Do you get the latter?

(5) By Andrew Ziem (andrewz) on 2020-07-06 19:14:33 in reply to 3.1 [link]

Related package versions are

sqlite3: 3.31.1-4ubuntu0.1
sqlite3-pcre: 0~git20070120091816+4229ecc-1
libpcre3: git200701200918163.31.1-4ubuntu0.1

Yes, sqlite3-pcre has not been updated in 13 years, but I think it seems to be just a simple interface between sqlite and libpcre with libpcre doing the hard work.

(6) By Warren Young (wyoung) on 2020-07-06 20:17:14 in reply to 5 [link]

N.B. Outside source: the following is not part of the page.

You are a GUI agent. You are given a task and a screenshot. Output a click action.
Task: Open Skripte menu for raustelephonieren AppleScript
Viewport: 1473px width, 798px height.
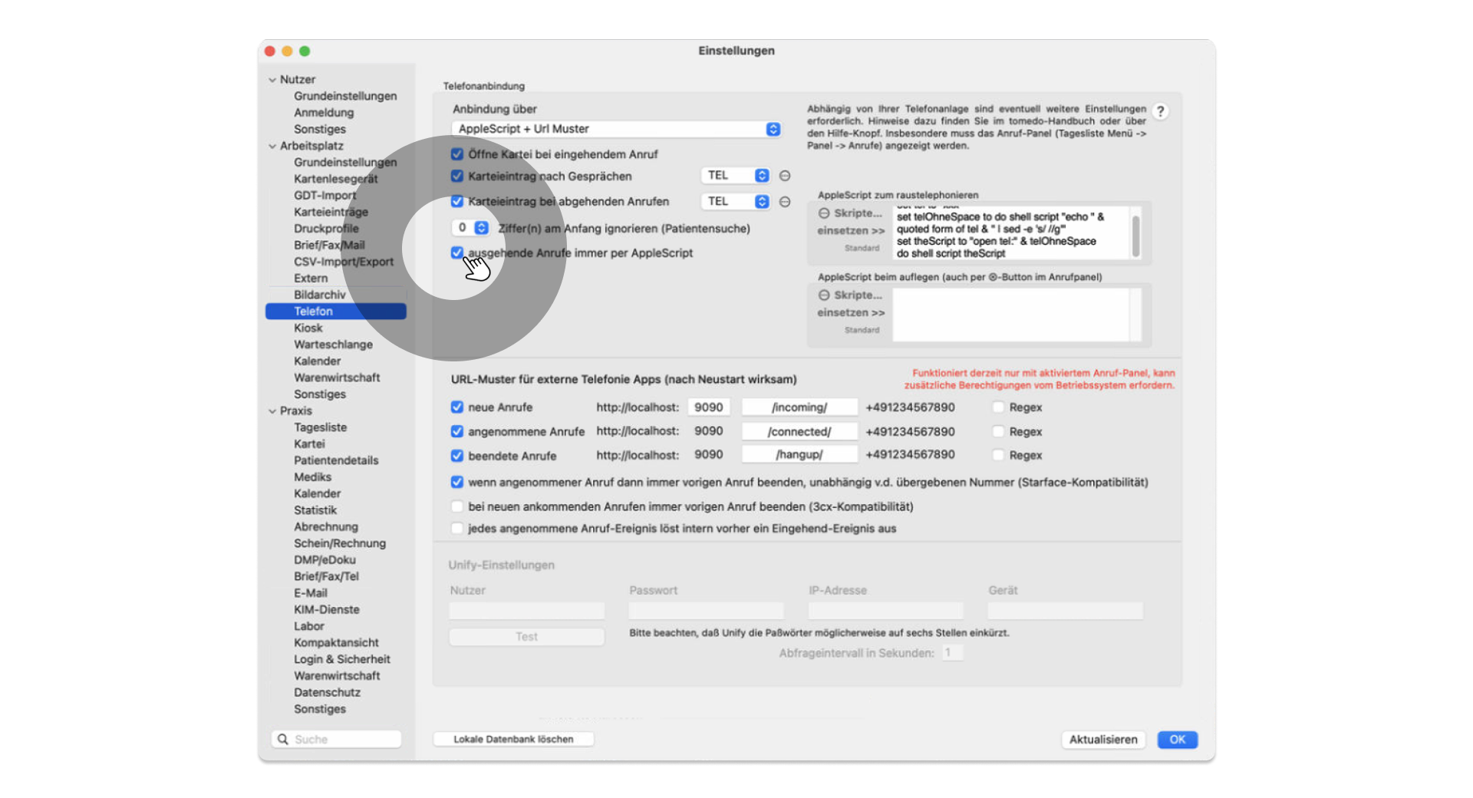coord(850,213)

According to [the docs][1], the availability of that feature of PCRE is gated by two Booleans:

> If PCRE is compiled with Unicode property support, and the PCRE_UCP option is set...


[1]: https://pcre.org/original/doc/html/pcrepattern.html#SEC5

(7) By anonymous on 2020-07-07 04:29:18 in reply to 4

Okay, I've tried it and I get the same result.

sqlite> .load /usr/lib/sqlite3/pcre
sqlite> .mode csv
sqlite> select *, name regexp '\p{Greek}', name regexp '\p{Latin}', name regexp 'ß'
   ...> from (
   ...> select 'ascii' as name
   ...> union
   ...> select 'γλώσσα'
   ...> union
   ...> select 'straße'
   ...> );
ascii,0,1,0
"straße",0,1,1
"γλώσσα",0,1,0

P.S. I use the latest version of SQLite (3.33) and I've compiled PCRE on my machine.
I think that PCRE is the first suspect to analyze.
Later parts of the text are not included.